The BFT lens: HotStuff and Casper

Today I am going to overview a new algorithmic foundation called ‘HotStuff the Linear, Optimal-Resilience, One-Message BFT Devil’ (in short, HotStuff), developed jointly with my colleagues Ittai Abraham and Guy Gueta, and harness it to explain the safety and liveness of Casper the Friendly Finality Gadget.

The key take-aways are:

  • We have excellent foundations for Byzantine fault tolerance (or BFT), yet incredible innovation is actually happening in the arena.
  • At first glance, BFT protocols in the age of blockchains, e.g., Tendermint, Casper the Friendly GHOST, and Casper the Friendly Finality Gadget, have very different “feel” from classical solutions like DLS, PBFT and others. In particular, a new proposer in these protocols makes a proposition without carrying an explicit proof of safety. This is the main source of complexity in traditional BFT solutions, and evidently intimidates folks outside the community. However, we have recently been able to articulate a unified foundation called HotStuff, that captures both worlds.
  • HotStuff can be utilized to reason about Casper, give a simple argument for its safety, and express rigorous conditions for liveness.
  • The HotStuff contains a pluggable `beacon’ abstraction, a mechanism and policy for triggering proposals. In particular, we describe an implementation which uses a rotating-proposer that achieves superior communication complexity than previously known BFT solutions.

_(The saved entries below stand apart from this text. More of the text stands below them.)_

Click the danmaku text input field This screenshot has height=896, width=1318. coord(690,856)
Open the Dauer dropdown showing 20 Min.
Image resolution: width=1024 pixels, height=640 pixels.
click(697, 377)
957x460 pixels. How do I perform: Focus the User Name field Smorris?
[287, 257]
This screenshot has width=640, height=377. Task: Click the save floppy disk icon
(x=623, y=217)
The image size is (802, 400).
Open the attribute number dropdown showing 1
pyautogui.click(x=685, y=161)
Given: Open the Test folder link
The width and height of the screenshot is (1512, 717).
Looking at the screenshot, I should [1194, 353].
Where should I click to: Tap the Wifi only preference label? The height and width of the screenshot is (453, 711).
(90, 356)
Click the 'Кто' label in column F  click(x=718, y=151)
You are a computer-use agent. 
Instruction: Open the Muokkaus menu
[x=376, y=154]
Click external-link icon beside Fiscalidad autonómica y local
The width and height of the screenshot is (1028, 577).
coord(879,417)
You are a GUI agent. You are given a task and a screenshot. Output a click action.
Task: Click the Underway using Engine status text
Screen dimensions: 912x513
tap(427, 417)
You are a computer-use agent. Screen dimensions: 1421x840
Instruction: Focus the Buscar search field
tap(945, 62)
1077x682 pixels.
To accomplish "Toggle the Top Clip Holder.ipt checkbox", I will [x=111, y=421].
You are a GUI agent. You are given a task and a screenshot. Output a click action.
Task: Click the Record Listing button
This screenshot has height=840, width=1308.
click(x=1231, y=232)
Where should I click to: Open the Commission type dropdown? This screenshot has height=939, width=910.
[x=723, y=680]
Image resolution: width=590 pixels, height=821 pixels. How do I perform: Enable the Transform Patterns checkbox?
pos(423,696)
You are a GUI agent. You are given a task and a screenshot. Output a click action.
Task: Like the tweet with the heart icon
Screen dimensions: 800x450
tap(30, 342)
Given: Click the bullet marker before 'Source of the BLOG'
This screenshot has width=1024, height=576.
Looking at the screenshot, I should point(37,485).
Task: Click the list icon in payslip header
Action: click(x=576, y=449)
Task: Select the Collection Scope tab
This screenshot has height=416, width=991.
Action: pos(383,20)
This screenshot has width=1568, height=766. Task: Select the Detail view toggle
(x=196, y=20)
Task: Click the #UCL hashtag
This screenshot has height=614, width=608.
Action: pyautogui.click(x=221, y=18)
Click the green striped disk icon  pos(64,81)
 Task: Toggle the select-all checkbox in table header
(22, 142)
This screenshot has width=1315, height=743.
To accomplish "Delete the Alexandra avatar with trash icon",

In a future post, I will discuss the interplay between finality gadgets and the security of the PoW chain they finalize.


Blockchain and BFT

A blockchain is a state-machine-replication (SMR) engine that has a 3-layer architecture. The foundation is a consensus core that forms agreement over an immutable sequence of updates to a shared state. This is known as the Byzantine fault tolerance problem, or BFT. The consensus algorithm in Bitcoin, Nakamoto Consensus, solves BFT for permissionless settings, with an unknown universe of participants whose behavior is untrusted.

On top of BFT is a layer that specifies a state-machine API for updates. Bitcoin’s state-machine and state-updates use a limited scripting language; Ethereum expands the state-machine and state-updates with a Turing complete abstraction (whose resources are bounded).

The top layer represents the application which in Bitcoin is the shared provenance tracking of digital assets, and in Ethereum, could be anything decentralized.

SMR

The BFT Problem Model

The classical settings for BFT solutions is a permissioned set of n=3f+1 replicas, of which a threshold of 2f+1 is presumed to behave according to spec and not fail. These are called correct replicas. The other f replicas are called Byzantine. The permissioned model is quite different from the settings in which Bitcoin blockchain is set to solve the Consensus problem, where participants are unknown, and they are admitted without explicit permission (hence they are called permissionless). Participation is instead conditioned on Proof-of-Work (PoW). From a foundational point of view the two models are quite close, both solve consensus with a resilience threshold, the permissioned model on the number of Byzantine replicas, the PoW model on the cumulative compute power of Byzantine miners. Another variant is the Proof-of-Stake (PoS) model that puts a resilience threshold on the cumulative stake of Byzantine stake holders.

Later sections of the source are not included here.